Книга Мамфорда должна поспособствовать репутации Мелвилла настолько, насколько это в возможностях критики. Тот, кого не мутит от страха в присутствии силы, всегда будет любить Мелвилла, и такой читатель отдаст должное энтузиазму Мамфорда и его проницательности. Сомневающегося его книга не обратит в новую веру (да и какая книга на это способна?), но поклонникам Мелвилла она откроет многое и, несомненно, убедит их продолжить знакомство с его сочинениями, кроме тех двух или трех, которыми он больше всего известен.


Март – май 1930 г.

Рецензия на «Бёрнт Нортон», «Ист Коукер» и «Драй Селвейджс» Т. С. Элиота
В последних стихотворениях Элиота мало что производит на меня глубокое впечатление. Этим я признаю какой-то недостаток в себе самом, но отсюда не следует, как могло бы показаться на первый взгляд, что надо просто замолчать и поставить точку: перемена в моей реакции, возможно, указывает на какую-то внешнюю перемену, в которой стоит разобраться.

Из прежних стихотворений Элиота я довольно много помню наизусть. Я не заучивал их специально, они просто засели у меня в голове, как бывает со всякими стихами, которые находят в тебе отзвук. Иногда, прочтя стихотворение лишь раз, можно запомнить его целиком или, скажем, 20–30 строк, причем процесс припоминания – отчасти процесс реконструкции. Что же до этих трех последних стихотворений, их я, наверно, прочел раза два или три после публикации – и что я запомнил дословно? «Время и колокол хоронят день», «В спокойной точке вращенья мира», «Огромное море, альбатрос и дельфин», «О тьма, тьма, тьма. Все они уходят во тьму». (Я не считаю «В моем конце мое начало» – это цитата.) Вот примерно и всё, что мне запало в память. Это не доказывает, что «Бёрнт Нортон» и остальные хуже, чем более запоминающиеся ранние стихотворения, и можно даже счесть это доказательством обратного, поскольку можно возразить, что легче всего застревает в сознании очевидное и даже пошлое. Но что-то, видимо, ушло, выключился какой-то ток, поздние стихи не содержат в себе ранних, пусть даже они их превосходят.
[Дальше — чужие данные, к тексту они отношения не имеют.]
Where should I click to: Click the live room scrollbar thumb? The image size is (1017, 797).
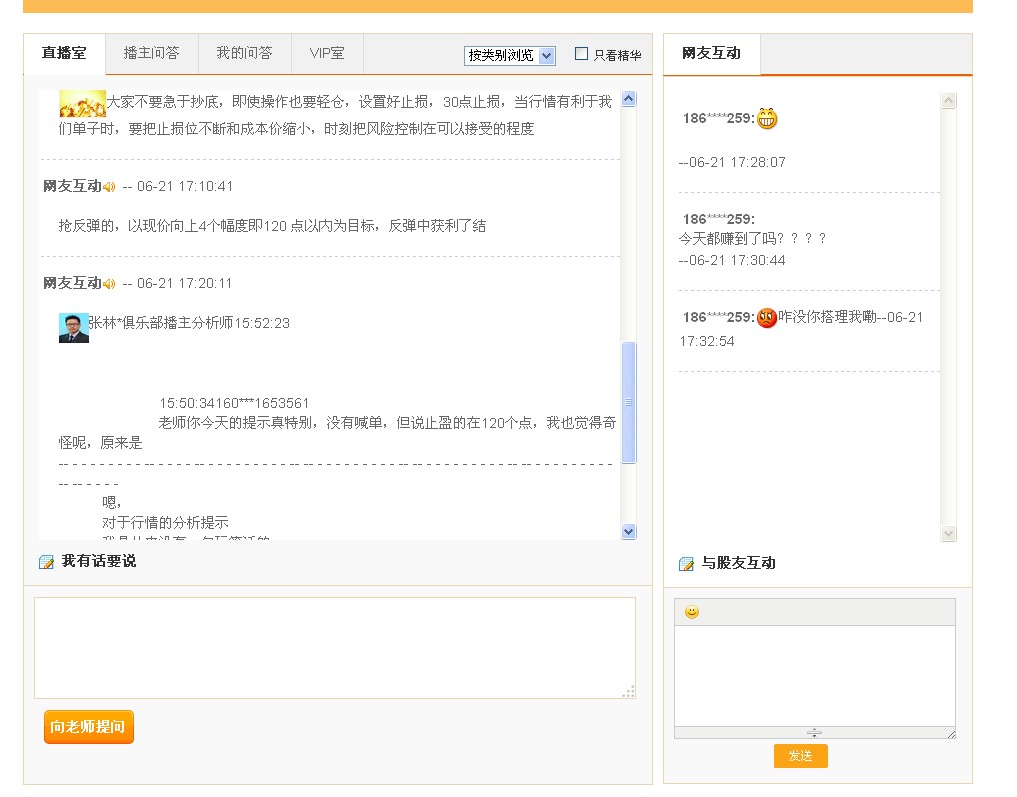629,402
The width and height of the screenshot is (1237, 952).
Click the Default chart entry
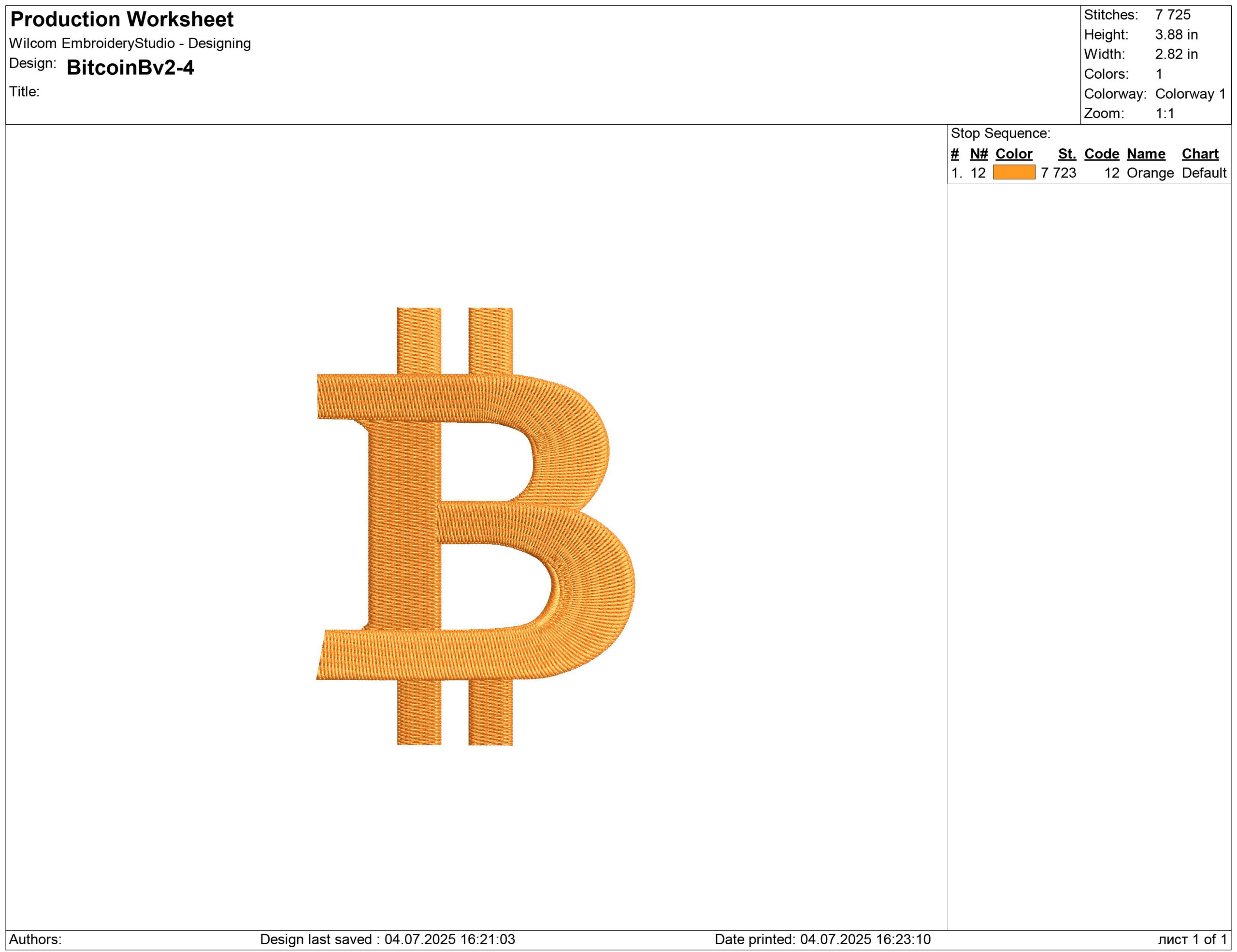click(x=1204, y=173)
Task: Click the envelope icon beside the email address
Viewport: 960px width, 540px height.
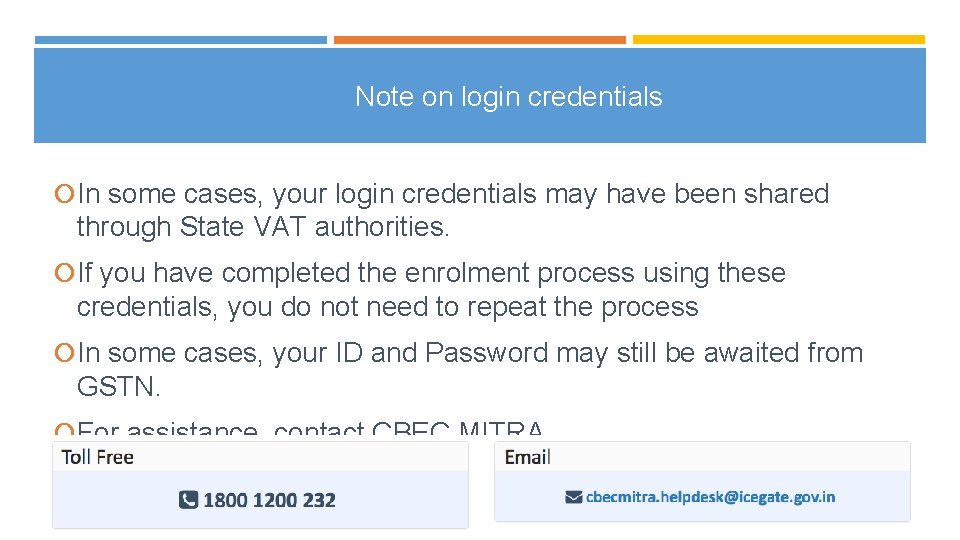Action: 573,496
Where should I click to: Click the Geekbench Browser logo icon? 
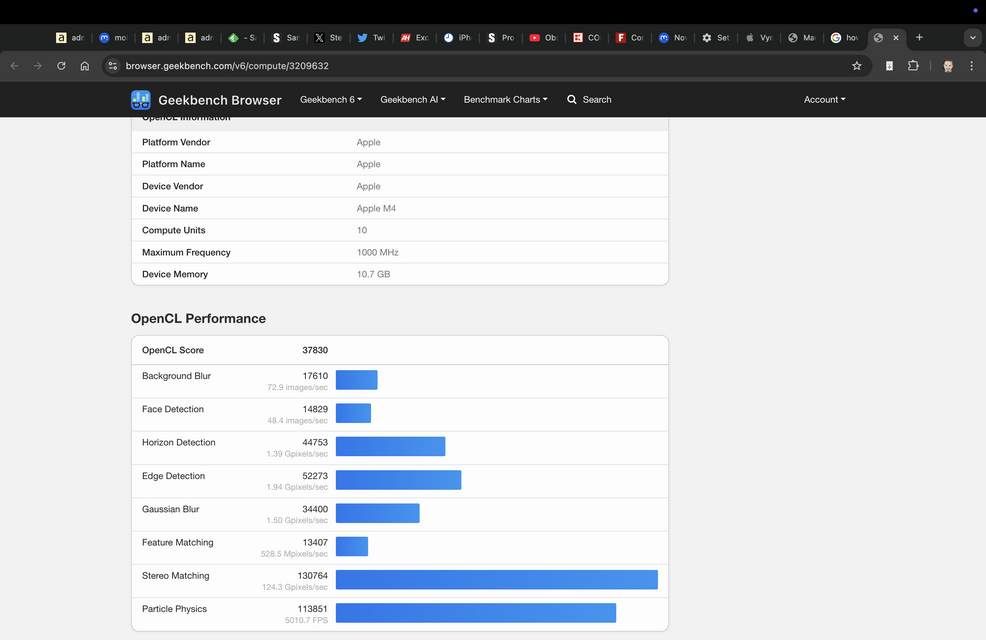click(141, 100)
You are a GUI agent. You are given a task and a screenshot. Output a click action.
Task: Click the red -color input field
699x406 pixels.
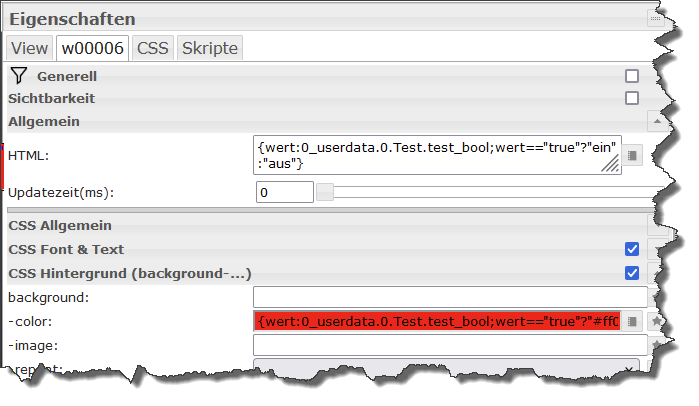pyautogui.click(x=437, y=321)
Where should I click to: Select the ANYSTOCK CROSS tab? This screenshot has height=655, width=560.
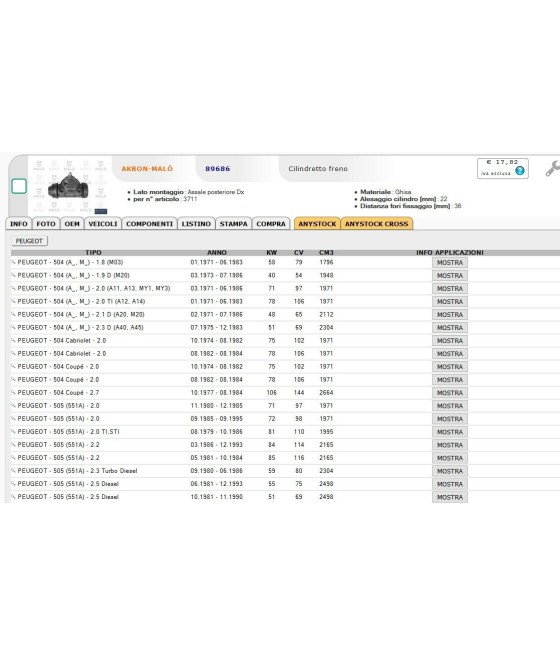[x=376, y=224]
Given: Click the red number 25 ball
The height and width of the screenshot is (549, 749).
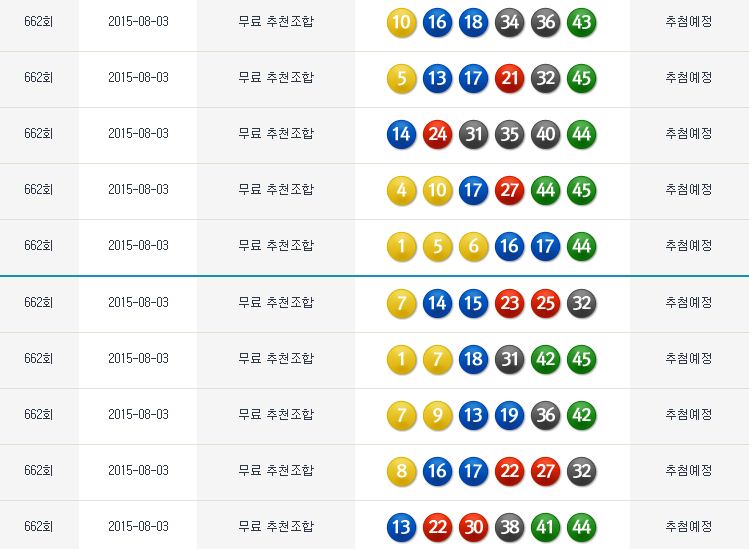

По-моему, объяснить это можно ухудшением темы мистера Элиота. Прежде чем продолжать, вот два отрывка, достаточно близкие по смыслу для того, чтобы их сравнивать. Первыйзаключительный пассаж из «Драй Селвейджс»:

Но действие в высшем смысле —
Свобода от прошлого с будущим,
Чего большинство из нас
Здесь никогда не добьется.
И от вечного поражения
Спасает нас только упорство.
В конце же концов мы рады
Знать, что питаем собою
(Вблизи от корней тиса)
Жизнь полнозначной почвы[96].
А вот отрывок из стихотворения, написанного раньше:

Он замечал, что не зрачок,
А лютик смотрит из глазницы,
Что вожделеющая мысль
К телам безжизненным стремится.
……………………………………………….
Он знал, как стонет костный мозг,
Как кости бьются в лихорадке;
Лишенным плоти не дано
Соединенья и разрядки.
Эти отрывки пригодны для сравнения, потому что оба об одном – а именно о смерти. Первый следует за более длинным пассажем, в котором объясняется, во‑первых, что научные исследования – вздор, ребяческое суеверие, вроде гаданий, а затем, что достичь понимания вселенной способны только святые; нам же, прочим, остаются «догадки, намеки». Лейтмотив заключительного пассажа – «смирение»: в жизни есть «смысл» и в смерти тоже; к сожалению, мы не знаем, каков он, но то, что он существует, должно утешать нас, когда мы прорастаем крокусами или другим чем-то, что растет под тисами на деревенских погостах. А теперь взглянем на две другие строфы, ранние. Мысли здесь приписаны другим людям, но, вероятно, выражают тогдашнее отношение самого мистера Элиота к смерти, по крайней мере, в определенные моменты. Здесь нет речи о смирении. Напротив, здесь выражено языческое отношение к смерти, вера в то, что мир иной – темное место, населенное тощими, писклявыми призраками, завидующими живым, что как бы ни плоха была жизнь, смерть – хуже. Такое представление о смерти, по-видимому, было распространенным в древности и в каком-то смысле распространено сейчас. «Стонет костный мозг, кости бьются в лихорадке», знаменитая ода Горация «Eheu fugaces»[97], и невысказанные мысли Блума на похоронах Пэдди Дингама – все об одном и том же. Пока человек считает себя индивидом, он должен относиться к смерти с негодованием. Пусть ограниченное, но если это сильное чувство, то оно скорее родит хорошую литературу, чем религиозная вера, которой на самом деле не чувствуют, а просто принимают вопреки велению чувств. И два приведенных отрывка настолько, насколько их можно сравнивать, мне кажется, это подтверждают. На мой взгляд, не подлежит сомнению, что второй, несмотря на оттенок бурлеска, лучше первого и в чисто стихотворном плане, и в смысле силы чувства.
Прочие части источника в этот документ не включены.